Interpretation: - Two professors have analysed this result using wave theory and their conclusions are illuminating. First, they add all the components of light that are reflected back towards the laser and screen. They agree that for certain positions of the three mirrors, these components sum to zero in accord with the experimental result. However when asked where the light and energy has gone, the answer is given that it has been dissipated at the surfaces of the mirrors, because there are multiple reflections occurring. There are however two problems with this "explanation". First, if the light is dissipated in the mirrors, how is it that its components heading towards the laser can be added? How can light that is lost in the three mirrors, also exist on its way towards the screen when it has been dissipated in the mirrors? The second way to show that this interpretation is wrong, is to use mirrors that transmit a very small proportion of the light hitting their surface. This transmitted light need be only 1%, so that the rest, minus losses, is all reflected. This transmitted light can be monitored with light sensitive detectors. The transmitted light is of course a small part of the light in the three arms of the interferometer. When this is done, the total transmitted light is found to be virtually constant whatever the settings of the mirrors. Thus we can set the light intensity on the screen to a maximum or a minimum (zero), and observe that the light intensity in the three arms and therefore the losses in the three arms are the same in both cases. Now when there is a bright light on the screen and the losses are the same as when there is nothing on the screen, it follows that losses cannot account for the disappearing light.
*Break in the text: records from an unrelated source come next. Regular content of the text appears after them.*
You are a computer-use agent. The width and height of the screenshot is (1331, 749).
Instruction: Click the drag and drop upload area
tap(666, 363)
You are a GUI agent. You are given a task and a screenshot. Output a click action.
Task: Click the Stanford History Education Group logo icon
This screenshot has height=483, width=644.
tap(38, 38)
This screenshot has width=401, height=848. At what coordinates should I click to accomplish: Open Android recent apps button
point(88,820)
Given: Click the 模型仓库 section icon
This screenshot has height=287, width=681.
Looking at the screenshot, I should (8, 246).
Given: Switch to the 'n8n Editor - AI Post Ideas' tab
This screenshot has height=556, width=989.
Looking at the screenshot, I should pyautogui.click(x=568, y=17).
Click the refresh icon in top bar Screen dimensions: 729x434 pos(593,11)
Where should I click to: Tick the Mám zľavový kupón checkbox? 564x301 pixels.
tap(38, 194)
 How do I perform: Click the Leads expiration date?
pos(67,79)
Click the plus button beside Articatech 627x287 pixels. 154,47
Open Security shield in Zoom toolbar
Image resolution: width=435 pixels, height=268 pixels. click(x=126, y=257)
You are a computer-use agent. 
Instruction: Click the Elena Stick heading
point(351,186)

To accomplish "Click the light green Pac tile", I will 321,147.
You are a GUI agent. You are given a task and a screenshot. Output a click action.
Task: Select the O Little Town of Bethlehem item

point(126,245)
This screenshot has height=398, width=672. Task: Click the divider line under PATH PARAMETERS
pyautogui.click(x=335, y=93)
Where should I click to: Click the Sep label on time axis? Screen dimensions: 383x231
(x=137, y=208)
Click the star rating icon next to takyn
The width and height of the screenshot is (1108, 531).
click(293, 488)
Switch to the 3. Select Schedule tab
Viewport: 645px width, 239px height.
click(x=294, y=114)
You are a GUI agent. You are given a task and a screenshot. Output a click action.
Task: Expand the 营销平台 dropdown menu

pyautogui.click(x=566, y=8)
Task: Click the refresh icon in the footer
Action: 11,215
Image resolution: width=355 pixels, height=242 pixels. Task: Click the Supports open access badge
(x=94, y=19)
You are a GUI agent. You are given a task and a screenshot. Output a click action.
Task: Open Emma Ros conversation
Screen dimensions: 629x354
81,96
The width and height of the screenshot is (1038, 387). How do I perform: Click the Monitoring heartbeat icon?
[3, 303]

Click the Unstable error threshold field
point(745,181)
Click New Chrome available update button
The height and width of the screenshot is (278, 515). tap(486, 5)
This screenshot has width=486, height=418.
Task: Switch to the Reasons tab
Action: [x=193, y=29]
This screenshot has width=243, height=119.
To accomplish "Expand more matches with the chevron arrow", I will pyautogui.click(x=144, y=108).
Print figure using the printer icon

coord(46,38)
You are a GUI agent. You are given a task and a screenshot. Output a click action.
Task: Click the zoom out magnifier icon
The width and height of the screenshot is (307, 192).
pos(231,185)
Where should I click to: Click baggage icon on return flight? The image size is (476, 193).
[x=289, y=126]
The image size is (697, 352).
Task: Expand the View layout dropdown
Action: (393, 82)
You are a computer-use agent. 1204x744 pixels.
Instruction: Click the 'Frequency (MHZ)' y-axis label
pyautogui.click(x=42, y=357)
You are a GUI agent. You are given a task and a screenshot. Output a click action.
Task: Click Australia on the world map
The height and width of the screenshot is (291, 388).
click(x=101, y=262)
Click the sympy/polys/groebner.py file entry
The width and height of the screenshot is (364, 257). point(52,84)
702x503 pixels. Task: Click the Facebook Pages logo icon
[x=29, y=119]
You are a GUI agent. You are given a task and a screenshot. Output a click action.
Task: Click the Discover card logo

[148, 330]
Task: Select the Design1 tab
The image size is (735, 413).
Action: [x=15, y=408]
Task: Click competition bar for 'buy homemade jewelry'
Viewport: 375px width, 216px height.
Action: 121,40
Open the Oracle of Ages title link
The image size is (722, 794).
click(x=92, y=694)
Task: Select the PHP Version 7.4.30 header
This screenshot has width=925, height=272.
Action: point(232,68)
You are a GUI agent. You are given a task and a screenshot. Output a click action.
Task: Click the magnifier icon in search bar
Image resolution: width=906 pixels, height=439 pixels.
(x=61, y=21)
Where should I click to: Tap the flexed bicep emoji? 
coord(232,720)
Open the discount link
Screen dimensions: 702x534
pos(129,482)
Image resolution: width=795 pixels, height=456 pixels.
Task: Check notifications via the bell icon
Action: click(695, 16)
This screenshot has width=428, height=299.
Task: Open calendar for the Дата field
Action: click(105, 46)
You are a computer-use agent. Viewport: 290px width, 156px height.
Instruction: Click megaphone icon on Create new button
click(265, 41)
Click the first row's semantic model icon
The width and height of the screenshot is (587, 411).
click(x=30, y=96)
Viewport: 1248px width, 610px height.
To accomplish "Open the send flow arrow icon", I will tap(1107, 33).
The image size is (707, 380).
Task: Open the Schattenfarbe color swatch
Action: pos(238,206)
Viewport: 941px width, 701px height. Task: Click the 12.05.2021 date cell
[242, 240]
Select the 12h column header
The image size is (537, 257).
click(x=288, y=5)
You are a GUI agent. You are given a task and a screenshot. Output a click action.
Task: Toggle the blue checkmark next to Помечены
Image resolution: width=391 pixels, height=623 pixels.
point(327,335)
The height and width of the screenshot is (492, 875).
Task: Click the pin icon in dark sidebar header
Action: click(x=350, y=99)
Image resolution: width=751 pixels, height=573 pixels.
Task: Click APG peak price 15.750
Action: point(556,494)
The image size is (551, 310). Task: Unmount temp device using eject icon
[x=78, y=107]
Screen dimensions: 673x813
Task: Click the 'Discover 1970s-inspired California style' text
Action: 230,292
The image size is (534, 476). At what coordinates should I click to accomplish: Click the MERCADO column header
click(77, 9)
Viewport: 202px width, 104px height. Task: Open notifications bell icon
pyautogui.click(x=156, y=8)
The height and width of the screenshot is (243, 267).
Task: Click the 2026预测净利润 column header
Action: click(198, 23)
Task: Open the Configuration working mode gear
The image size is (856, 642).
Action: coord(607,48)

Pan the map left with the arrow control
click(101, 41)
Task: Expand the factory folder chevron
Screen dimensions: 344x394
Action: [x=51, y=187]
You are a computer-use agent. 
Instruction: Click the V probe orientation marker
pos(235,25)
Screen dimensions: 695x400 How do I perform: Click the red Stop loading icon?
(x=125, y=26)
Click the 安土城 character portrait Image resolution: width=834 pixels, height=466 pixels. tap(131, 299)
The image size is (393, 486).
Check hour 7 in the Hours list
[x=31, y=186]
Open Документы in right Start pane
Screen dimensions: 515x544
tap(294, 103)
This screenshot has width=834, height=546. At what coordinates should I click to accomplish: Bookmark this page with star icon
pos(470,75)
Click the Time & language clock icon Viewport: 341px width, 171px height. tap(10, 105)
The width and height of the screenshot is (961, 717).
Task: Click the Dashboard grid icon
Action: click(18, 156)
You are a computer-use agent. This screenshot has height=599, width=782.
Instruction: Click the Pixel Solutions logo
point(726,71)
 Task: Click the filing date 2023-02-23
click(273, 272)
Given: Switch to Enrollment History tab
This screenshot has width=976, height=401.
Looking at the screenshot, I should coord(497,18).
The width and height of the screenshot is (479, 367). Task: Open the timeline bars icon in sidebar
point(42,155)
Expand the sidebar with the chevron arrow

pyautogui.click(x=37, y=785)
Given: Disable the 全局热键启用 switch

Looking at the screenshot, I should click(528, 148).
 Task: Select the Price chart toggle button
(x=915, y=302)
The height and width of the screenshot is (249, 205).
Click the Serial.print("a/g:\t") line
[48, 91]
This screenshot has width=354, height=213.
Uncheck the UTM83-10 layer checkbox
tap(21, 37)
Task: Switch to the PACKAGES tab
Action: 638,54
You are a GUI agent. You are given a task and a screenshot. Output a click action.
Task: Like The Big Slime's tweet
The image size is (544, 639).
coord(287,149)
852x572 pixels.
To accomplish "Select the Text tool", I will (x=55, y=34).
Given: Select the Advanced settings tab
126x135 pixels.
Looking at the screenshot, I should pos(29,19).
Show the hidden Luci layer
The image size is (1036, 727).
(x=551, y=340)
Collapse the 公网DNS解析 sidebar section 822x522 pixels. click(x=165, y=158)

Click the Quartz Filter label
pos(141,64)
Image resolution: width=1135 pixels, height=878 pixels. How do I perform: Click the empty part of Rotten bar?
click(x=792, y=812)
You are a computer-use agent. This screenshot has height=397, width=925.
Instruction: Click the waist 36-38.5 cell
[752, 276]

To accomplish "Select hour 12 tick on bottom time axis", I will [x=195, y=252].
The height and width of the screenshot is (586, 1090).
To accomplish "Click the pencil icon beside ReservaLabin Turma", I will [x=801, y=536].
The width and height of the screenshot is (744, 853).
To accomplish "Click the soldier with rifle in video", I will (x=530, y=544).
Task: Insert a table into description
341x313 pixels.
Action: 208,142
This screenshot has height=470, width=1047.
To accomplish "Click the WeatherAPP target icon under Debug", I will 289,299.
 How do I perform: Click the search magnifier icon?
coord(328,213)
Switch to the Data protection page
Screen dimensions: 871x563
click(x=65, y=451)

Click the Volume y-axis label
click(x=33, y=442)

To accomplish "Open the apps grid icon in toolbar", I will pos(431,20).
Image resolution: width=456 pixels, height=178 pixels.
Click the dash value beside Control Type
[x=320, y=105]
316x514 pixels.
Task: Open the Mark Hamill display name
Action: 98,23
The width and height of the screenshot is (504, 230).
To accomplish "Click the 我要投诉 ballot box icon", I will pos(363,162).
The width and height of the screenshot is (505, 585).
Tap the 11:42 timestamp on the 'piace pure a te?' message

Of course the correct interpretation is simple and easily understood, provided that one dismisses the previous indoctrination that we all have undergone at one time or another. There is nothing wrong with indoctrination provided that we realise it is just that, and that we are prepared to discard it when a better explanation or an original experimental result is available:- as here.
As in the first experiment, we see that it is possible to have a beam of waves/photons that are not visible, but exist.
This experiment shows that the two principal theories of light phenomenon, wave and quantum theories, are flawed and should be recognised as such, so that modified versions can be formulated. To continue teaching theories that are proved by experiment to be wrong is anti-scientific.
The Third Experiment (The 4% Interferometer)
It has always been argued that when a change occurs in the intensity of interfering beams, due to the phase relationship between the beams being altered, then a increase in intensity at one point is compensated by an decrease in intensity at another point. In the experiment described below at one point the intensity changes from dark to bright, by .0736, whilst the only other point to change intensity does so by only .0032. Thus the usual assertion is shown wrong and it follows that postulates, theories and mathematical processes based on this wrong belief must be flawed to some extent.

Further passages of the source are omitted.